Pengcun 朋春, d. 1701, general, was a great-grandson of Hōhōri [q.v.] of the Donggo clan, and a member of the Manchu Plain Red Banner. In 1652 he succeeded to the family hereditary rank which was raised in that year from duke of the third class, granted in 1628 to his grandfather Hošotu (see under Hōhōri ), to duke of the first class. In 1676 he was appointed deputy lieutenant-general of the Mongolian Plain Red Banner, and six years later was transferred to the Manchu Banner. In 1682 he was sent with Langtan [q.v.] to the Amur region to spy on Russian activities at Albazin. Early in 1683 the two made their report, urging the use of force to drive the Russians from the region. Later in the same year Pengcun was promoted to the post of lieutenant-general of his own Banner.

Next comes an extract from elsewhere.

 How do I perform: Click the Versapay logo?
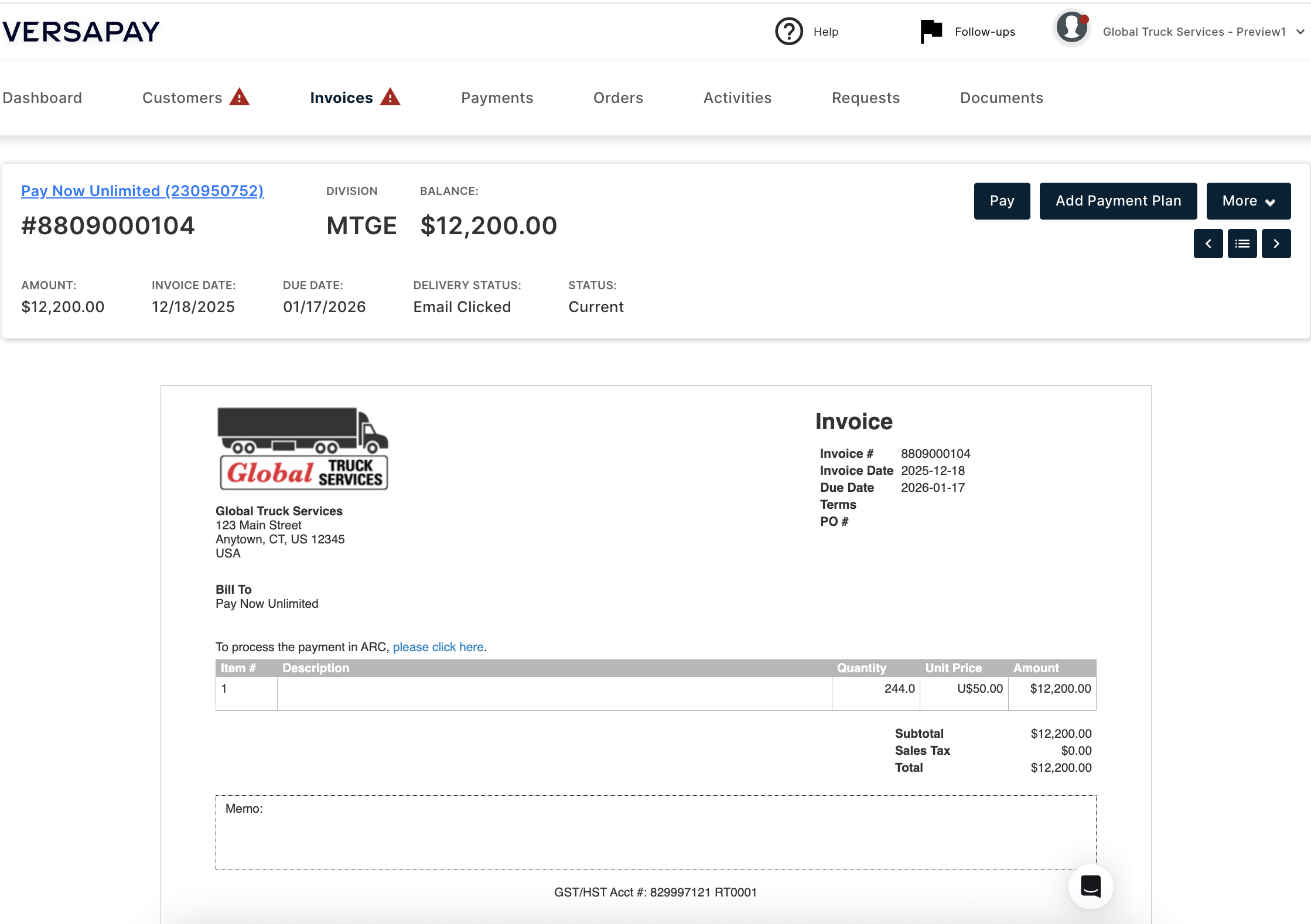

When Emperor Shêng-tsu became impatient with Sabsu [q.v.] who on various pretexts delayed the attack on Albazin, he made Pengcun commander of a group of picked soldiers to promote the object of the expedition. These soldiers were chosen from captives who had formerly been under Chêng Ch'êng-kung [q.v.] in Taiwan but who, after their surrender in 1683 (see under Chêng Ching), had been transferred to the provinces of Shantung, Shansi and Honan. Five hundred of them, chosen on the basis of their ability to use shields, were put under the command nf Pengcun, Lin Hsing-chu 林興珠 and Ho Yü 何佑. Lin formerly had been a general under Wu San-kuei [q.v.], and Ho, under Chêng Ch'êng-kung. Pengeun was specifically instructed to show mercy to the Russians and to try to avoid taking their lives. The combined forces of Pengcun and Sabsu advanced up the Amur River, and in June 1685 reached Albazin. They brought the Russians to terms without much fighting and allowed them to retreat unmolested. After demolishing the fort, Pengcun and Sabsu returned to Mergen. Most of the Chinese soldiers who came with Pengcun were stationed at Aigun to man the ships and to serve as a garrison. They served also in the second expedition to Albazin (see under Sabsu), and their descendants are still living in that region. Pengcun returned to Peking and was applauded for his exploits. In 1690 he served under Fu-ch'üan [q.v.] in the campaign against Galdan [q.v.]; in the battle of Ulan-butung he commanded the right wing while Sunu [q.v.] commanded the left. Although they won the battle, they were degraded because the Emperor's uncle, T'ung Kuo-kang [q.v.], was killed and because Galdan escaped. In 1696 Pengcun was again appointed lieutenant-general of the Mongolian Plain Red Banner and was made chief of staff of the western route army on the expedition against Galdan (see under Fiyanggū). At the battle of Jao Modo, Galdan was decisively defeated.

Pengcun retired in 1699 on account of illness and died two years later. His son, Tsêng-shou 增壽 (d. 1721), succeeded to the hereditary rank which was reduced to duke of the third class. In 1731 Emperor Shih-tsung posthumously gave Hōhōri the title of Duke Yung-ch'in 勇勤 and this designation was also added to the family hereditary rank which was handed down till the close of the dynasty.

[ 1/286/2b; 3/277/28a; 34/165/23a; see bibliographies under Sabsu and Fu-ch'üan.]